Kymberli Gardner is a Certified Nursing Assistant, or CNA, who worked at an assisted living facility called the Plaza Community Living Center. She had worked as a CNA for several years and had often worked with patients who were “physically combative or sexually aggressive.” But one patient at Plaza, known as J.S., was above and beyond any of Ms. Gardner’s prior experiences. He had been diagnosed with several physical and mental disorders including dementia, traumatic brain injury, and personality disorder. J.S. was known as a difficult patient — he physically assaulted a roommate, regularly made crude sexual demands of female workers, and would grab the “breasts, butts, [and] thighs” of female caregivers. Gardner dealt with this type of harassment from J.S. on a near-daily basis. She documented these instances on his chart and complained to her supervisors, but little changed.
Matters came to a head one day when J.S. physically groped Gardner and, when she moved out of the way, began punching her. Gardner grew upset and announced that she was “not doing shit else” for J.S. She was eventually fired for insubordination, and sued.

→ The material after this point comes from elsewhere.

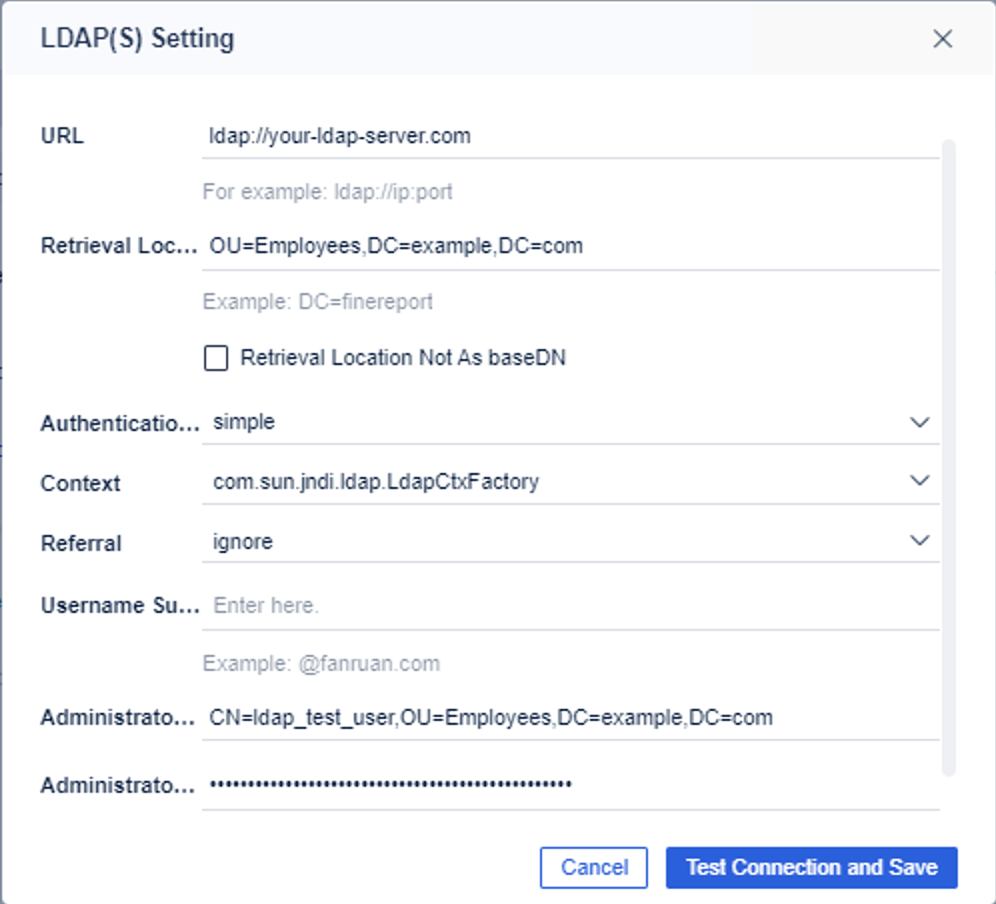Focus the Retrieval Location input field

(x=570, y=246)
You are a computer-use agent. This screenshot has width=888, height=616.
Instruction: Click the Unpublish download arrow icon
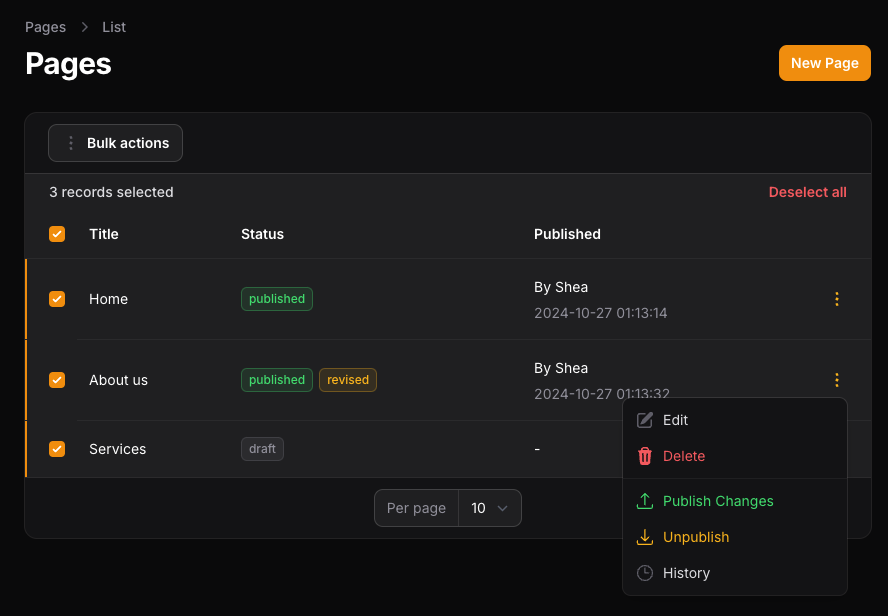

The trial court dismissed Gardner’s lawsuit, stating that the harassing comments and groping were nothing beyond what a nurse “should expect of patients in a nursing home.” The Fifth Circuit disagreed, and reversed. It held that Gardner’s testimony, if accepted as true, could lead a reasonable jury to believe that she had suffered from “severe or pervasive” sexual harassment. The Court recognized that, given J.S.’s condition as a patient with mental and physical disorders, the burden here was heightened as compared to an average co-worker or customer. Nevertheless, the constant groping and eventual physical attacks were enough to prove Gardner’s case.
However, Gardner’s case is not over. Instead, the Fifth Circuit remanded to the district court to rule on CLC’s next defense, which is whether it took “reasonable measures” to try and stop the harassment, after Gardner complained.
The Gardner case is fascinating for several reasons. Title VII cases involving sexual harassment by customers are rare in any situation, let alone with the added complicating factors that J.S. was a patient, and diagnosed with dementia. Nevertheless, the Fifth Circuit made clear that employers cannot simply ignore complaints about sexual harassment, even by patients such as J.S. Companies have an obligation to take some reasonable measures to protect employees from sexual harassment by customers, patients, and other third-parties.